En el lugar exacto en que había saludado al secretario de Bellas Artes, se situó Richard, llevando a sus espaldas, a algunos pasos de distancia, a Moncharmin.

La señora Giry pasa, roza a Richard, se libera de los veinte mil en el bolsillo de la levita de su director y desaparece…

O mejor dicho, la hacen desaparecer. Obedeciendo a las órdenes qué Moncharmin le ha dado algunos instantes antes, antes de la reconstrucción de la escena, Mercier encierra a la buena señora en el despacho de la administración. Así le será imposible a la vieja comunicarse con su fantasma. Ella no opuso resistencia alguna, ya que mamá Giry no es más que una pobre figura desplumada, perdida, espantada, que abre unos ojos de ave despavorida bajo una cresta en desorden, que oye ya en el corredor sonoro, el ruido de los pasos del comisario con el que la han amenazado y que exhala suspiros que harían fundirse las columnas de la escalinata principal.

Mientras tanto, Richard se inclina, hace reverencias, saluda, camina hacia atrás como si ante él estuviera el subsecretario de Estado para las Bellas Artes.

Sin embargo, aunque semejantes muestras de educación no hubieran causado el menor asombro en el caso de que delante del director se encontrara el señor subsecretario de Estado, sí causaron a los espectadores de esta escena tan poco habitual un asombro muy comprensible, dado que delante del director no había nadie.

El señor Richard saludaba al vacío…, se inclinaba ante la nada…, y retrocedía -caminaba hacia atrás- delante de nada…

… Además, a algunos pasos de él, Moncharmin se dedicaba a hacer lo mismo.
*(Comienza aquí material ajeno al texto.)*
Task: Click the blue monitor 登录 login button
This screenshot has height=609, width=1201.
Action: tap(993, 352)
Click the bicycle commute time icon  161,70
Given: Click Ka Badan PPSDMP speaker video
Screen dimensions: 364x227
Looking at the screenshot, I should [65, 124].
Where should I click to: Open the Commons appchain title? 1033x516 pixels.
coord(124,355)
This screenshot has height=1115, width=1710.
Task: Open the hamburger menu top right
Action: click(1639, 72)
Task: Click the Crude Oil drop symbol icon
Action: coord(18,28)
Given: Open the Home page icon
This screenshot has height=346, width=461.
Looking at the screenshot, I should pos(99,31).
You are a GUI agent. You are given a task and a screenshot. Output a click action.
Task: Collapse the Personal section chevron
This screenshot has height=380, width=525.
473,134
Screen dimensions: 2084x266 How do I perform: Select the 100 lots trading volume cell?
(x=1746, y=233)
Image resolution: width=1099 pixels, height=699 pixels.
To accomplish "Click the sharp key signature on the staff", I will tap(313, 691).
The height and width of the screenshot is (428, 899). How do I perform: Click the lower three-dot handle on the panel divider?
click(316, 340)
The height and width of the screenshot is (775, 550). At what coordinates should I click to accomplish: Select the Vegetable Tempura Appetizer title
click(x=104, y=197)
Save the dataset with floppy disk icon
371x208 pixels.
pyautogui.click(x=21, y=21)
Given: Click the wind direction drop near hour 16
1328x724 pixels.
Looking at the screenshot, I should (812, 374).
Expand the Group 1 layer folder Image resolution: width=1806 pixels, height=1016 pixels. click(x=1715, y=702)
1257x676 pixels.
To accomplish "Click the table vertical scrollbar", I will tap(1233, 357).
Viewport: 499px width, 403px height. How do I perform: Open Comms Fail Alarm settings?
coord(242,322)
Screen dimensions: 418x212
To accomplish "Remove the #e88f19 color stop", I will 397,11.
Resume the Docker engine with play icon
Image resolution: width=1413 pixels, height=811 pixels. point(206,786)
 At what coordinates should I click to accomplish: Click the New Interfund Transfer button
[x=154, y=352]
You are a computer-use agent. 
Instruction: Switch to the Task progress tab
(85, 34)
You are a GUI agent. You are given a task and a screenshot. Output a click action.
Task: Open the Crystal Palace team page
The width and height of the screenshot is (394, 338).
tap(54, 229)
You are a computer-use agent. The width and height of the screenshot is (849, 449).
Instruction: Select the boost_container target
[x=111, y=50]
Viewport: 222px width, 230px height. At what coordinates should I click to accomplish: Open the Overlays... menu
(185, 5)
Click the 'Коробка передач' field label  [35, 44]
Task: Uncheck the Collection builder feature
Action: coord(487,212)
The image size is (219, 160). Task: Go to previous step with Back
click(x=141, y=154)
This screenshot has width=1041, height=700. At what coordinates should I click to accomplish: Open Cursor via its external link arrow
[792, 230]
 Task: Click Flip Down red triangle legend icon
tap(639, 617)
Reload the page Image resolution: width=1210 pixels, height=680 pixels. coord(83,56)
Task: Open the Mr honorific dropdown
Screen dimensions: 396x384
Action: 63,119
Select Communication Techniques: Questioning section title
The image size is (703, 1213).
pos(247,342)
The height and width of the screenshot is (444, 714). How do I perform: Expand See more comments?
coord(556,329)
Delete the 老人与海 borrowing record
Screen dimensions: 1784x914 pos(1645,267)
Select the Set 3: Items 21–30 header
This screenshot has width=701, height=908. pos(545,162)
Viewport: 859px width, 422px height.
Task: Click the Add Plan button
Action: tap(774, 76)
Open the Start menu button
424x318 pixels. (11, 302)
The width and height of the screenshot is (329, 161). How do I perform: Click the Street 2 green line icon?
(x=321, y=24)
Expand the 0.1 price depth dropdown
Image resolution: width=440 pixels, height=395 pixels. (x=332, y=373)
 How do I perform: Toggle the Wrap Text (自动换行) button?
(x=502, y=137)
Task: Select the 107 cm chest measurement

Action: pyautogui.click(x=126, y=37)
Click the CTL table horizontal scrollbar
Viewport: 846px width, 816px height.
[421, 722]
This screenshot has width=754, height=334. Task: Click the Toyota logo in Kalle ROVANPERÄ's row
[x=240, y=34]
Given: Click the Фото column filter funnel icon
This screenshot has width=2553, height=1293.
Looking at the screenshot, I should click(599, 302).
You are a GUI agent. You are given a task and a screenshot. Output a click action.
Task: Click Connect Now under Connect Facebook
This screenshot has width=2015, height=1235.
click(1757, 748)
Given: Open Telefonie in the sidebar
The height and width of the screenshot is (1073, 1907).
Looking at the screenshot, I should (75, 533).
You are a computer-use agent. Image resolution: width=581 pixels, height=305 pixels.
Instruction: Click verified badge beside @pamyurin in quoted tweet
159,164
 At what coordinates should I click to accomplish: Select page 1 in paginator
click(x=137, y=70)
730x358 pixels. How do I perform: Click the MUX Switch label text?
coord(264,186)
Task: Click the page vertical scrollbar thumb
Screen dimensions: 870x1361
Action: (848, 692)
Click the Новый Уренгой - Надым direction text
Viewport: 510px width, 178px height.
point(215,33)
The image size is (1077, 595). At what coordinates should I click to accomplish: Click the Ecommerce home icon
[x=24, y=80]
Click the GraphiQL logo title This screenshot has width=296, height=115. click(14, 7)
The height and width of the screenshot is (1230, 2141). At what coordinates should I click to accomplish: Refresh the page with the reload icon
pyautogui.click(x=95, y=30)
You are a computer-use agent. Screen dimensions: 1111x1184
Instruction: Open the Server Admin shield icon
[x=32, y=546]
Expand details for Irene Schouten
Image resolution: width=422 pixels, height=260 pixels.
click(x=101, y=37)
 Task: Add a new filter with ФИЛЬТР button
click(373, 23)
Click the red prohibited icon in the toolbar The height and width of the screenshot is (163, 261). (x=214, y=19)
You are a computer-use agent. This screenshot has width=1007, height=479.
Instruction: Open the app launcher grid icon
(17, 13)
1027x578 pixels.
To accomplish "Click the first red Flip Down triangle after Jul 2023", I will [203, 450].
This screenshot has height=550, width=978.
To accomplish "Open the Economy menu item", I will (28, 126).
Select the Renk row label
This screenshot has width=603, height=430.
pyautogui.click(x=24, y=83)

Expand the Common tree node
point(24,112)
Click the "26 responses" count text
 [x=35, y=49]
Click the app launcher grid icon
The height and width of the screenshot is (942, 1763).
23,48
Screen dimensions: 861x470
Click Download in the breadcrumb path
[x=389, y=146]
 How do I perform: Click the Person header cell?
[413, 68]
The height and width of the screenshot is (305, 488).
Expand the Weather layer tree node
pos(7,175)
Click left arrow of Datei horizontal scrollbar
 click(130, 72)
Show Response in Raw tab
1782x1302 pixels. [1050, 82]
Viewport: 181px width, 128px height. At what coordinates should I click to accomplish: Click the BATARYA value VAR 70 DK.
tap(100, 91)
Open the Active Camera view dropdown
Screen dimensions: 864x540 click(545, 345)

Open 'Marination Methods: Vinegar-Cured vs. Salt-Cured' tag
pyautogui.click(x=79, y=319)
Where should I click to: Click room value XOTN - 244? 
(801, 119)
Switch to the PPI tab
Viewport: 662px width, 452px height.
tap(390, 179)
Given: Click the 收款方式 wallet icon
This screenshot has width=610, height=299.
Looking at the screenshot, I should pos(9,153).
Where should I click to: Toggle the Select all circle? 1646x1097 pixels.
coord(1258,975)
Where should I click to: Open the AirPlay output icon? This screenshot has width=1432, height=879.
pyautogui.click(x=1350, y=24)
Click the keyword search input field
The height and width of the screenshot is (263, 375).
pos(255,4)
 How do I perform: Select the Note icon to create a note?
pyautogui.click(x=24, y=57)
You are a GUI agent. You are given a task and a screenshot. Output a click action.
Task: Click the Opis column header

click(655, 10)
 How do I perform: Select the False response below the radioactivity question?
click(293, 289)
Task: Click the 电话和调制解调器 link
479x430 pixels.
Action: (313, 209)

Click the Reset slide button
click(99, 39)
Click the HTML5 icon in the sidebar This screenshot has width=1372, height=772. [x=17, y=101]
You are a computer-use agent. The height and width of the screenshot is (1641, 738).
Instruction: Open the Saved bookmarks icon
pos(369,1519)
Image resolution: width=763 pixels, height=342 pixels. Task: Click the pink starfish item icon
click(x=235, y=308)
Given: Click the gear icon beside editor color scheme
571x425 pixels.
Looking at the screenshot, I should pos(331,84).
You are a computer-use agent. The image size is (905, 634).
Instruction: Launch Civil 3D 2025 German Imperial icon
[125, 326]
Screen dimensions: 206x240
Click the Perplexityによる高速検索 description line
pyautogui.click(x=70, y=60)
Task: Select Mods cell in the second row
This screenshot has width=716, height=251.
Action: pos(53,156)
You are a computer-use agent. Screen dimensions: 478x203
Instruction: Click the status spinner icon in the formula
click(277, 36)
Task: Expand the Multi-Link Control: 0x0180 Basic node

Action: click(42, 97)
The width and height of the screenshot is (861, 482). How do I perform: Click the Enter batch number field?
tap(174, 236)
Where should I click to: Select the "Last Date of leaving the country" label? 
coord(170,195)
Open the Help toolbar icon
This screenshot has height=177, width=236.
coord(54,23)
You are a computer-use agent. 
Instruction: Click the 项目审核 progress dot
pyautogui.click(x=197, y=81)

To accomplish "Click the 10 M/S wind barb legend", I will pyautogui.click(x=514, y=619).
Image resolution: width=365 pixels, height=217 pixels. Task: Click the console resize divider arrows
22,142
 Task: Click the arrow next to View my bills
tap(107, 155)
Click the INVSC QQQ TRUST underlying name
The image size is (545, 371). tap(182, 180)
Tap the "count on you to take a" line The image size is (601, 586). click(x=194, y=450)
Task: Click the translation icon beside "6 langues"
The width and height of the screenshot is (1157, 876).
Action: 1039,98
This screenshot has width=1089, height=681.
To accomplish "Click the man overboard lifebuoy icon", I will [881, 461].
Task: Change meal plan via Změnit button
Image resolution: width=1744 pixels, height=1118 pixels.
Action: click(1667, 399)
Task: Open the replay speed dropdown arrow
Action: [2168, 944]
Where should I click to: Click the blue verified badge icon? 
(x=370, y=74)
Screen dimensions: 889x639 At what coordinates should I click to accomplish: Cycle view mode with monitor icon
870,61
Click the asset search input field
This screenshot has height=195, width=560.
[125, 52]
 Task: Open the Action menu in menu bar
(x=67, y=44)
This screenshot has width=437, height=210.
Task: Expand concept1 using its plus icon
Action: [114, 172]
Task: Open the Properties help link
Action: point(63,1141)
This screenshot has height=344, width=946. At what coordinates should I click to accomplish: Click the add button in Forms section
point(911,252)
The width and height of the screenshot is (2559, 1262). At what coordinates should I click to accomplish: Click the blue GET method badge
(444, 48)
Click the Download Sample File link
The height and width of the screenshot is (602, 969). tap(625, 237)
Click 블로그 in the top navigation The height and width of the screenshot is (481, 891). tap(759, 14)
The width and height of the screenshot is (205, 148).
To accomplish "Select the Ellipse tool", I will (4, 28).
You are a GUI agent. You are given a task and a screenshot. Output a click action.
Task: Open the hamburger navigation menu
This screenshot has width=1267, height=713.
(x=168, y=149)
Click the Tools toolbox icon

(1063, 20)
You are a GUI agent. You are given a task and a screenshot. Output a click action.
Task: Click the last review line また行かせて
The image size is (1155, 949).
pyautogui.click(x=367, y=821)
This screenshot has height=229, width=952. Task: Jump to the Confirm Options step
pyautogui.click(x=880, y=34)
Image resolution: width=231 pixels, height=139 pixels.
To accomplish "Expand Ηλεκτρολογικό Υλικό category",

E incluso, alejando al señor Rémy, suplicaba al señor embajador de la Borderie y al señor director del Crédit Central «que no tocaran al señor director».

Moncharmin, que ya tenía una idea formada, no creía en lo más mínimo en lo que Richard le había dicho anteriormente, una vez desaparecidos los veinte mil francos: «Quizá haya sido el embajador o el director del Crédit Central, o acaso el señor secretario Rémy».

Y más aún, después de la primera escena de la confesión del mismo Richard, éste no había encontrado a nadie en aquella parte del teatro después de que la señora Giry le rozara… ¿Porque, pues, si debían repetir exactamente los mismos gestos, debía encontrar a alguien hoy?